Nous arrivons à Puerto Maldonado au matin. L’atmosphère est moite. A peine arrivés, nous embarquons sur un petit bateau à l’allure de pirogue pour rejoindre la Reserva Amazonica. Au cœur de 30 hectares de forêt, quelques lodges bordent la rivière. Dès lors, les réseaux sont coupés : pas d’internet, pas de téléphone et un accès à l’électricité restreint à certaines plages horaires. Bienvenue dans la jungle.
En guise d’introduction à la forêt amazonienne, notre guide, Justo, nous enseigne une leçon essentielle : ici, la première étape est d’apprendre à observer. La forêt est un univers de camouflage. Tout s’y cache. En chemin, il nous indique des espèces emblématiques, dont certaines ont des propriétés médicinales... et des noms très évocateurs : Griffes de chat, Côtes d’Adam, Doigts de Diable, Queues de Sirène, Roses de Porcelaine, Cervelles de Singes, Arbres de Fer ou encore Sang de Dragon, dont la sève rouge sang se transforme en pommade blanche lorsqu’on l’étale sur la peau. En regardant attentivement, il devient évident que chaque parcelle de la forêt recèle un impressionnant enchevêtrement de vie. Il n’y a jamais « une » plante ou « un » arbre. Chaque espèce est plurielle, intimement liée à d’autres. Une danse féroce est partout engagée, dans laquelle toutes les ruses sont permises. L’exemple du ficus parasite est à ce titre fascinant : à son état précoce, cette petite liane agrippée au tronc d’un cocotier semble chétive. A son stade ultime, nous la retrouvons métamorphosée en arbre gigantesque, de plusieurs mètres de diamètre et de quarante mètres de hauteur, au centre duquel l’ancien tronc, asphyxié, semble désormais minuscule. L’Amazonie est emplie de récits impitoyables.
Nous méditons cette leçon lorsqu’à la nuit tombée, Justo nous emmène dans la forêt, équipés de nos lampes torches. L’amoncellement d’humus sur le sentier forme un doux tapis végétal. Justo nous montre quelques insectes aux formes impressionnantes. Nous avançons, plutôt guillerets. Puis, il s’arrête et nous demande de nous placer derrière lui. Il éclaire un recoin sur le sol, au centre d’un imbroglio végétal. « Là », nous indique-t-il, « une tarentule ». Tout d’un coup, je l’aperçois. Elle est là, énorme, velue, noire, ses huit pattes musclées, sa tête abominable. La mygale. Elle est devant moi. Exactement comme j’ai pu la voir sur ces documentaires animaliers à sensation. Aussi énorme, aussi effrayante.
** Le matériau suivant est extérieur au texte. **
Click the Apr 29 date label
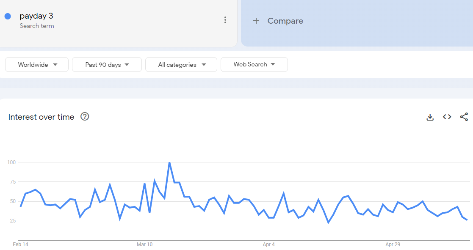point(393,244)
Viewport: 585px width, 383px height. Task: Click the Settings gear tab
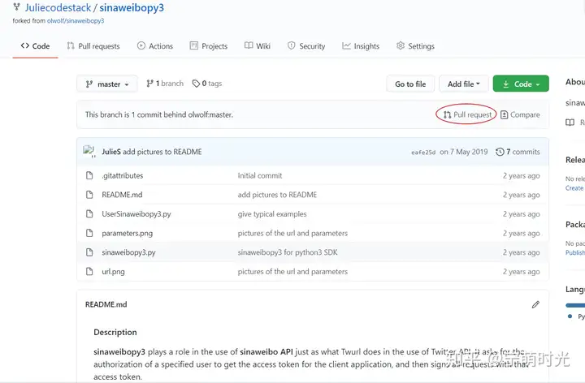coord(415,45)
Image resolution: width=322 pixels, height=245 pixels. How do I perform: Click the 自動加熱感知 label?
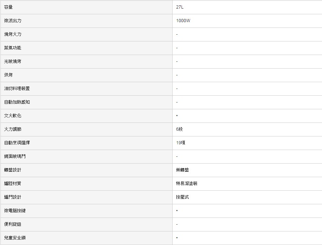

Mais réelle. « Attention », nous prévient Justo, « elle peut sauter à plus d’un mètre ». Mon sang se glace. Les enfants se serrent contre moi. Honnêtement, je ne sais lequel de nous trois est le plus terrifié. Nous poursuivons l’exploration. J’ai envie de marcher sur la pointe des pieds. Nous en croisons une autre, puis deux, puis quatre... puis huit ! « Elles ne sortent que la nuit, nous explique Justo, ce sont des prédatrices ». L’Amazonie ne fait pas dans la mesure.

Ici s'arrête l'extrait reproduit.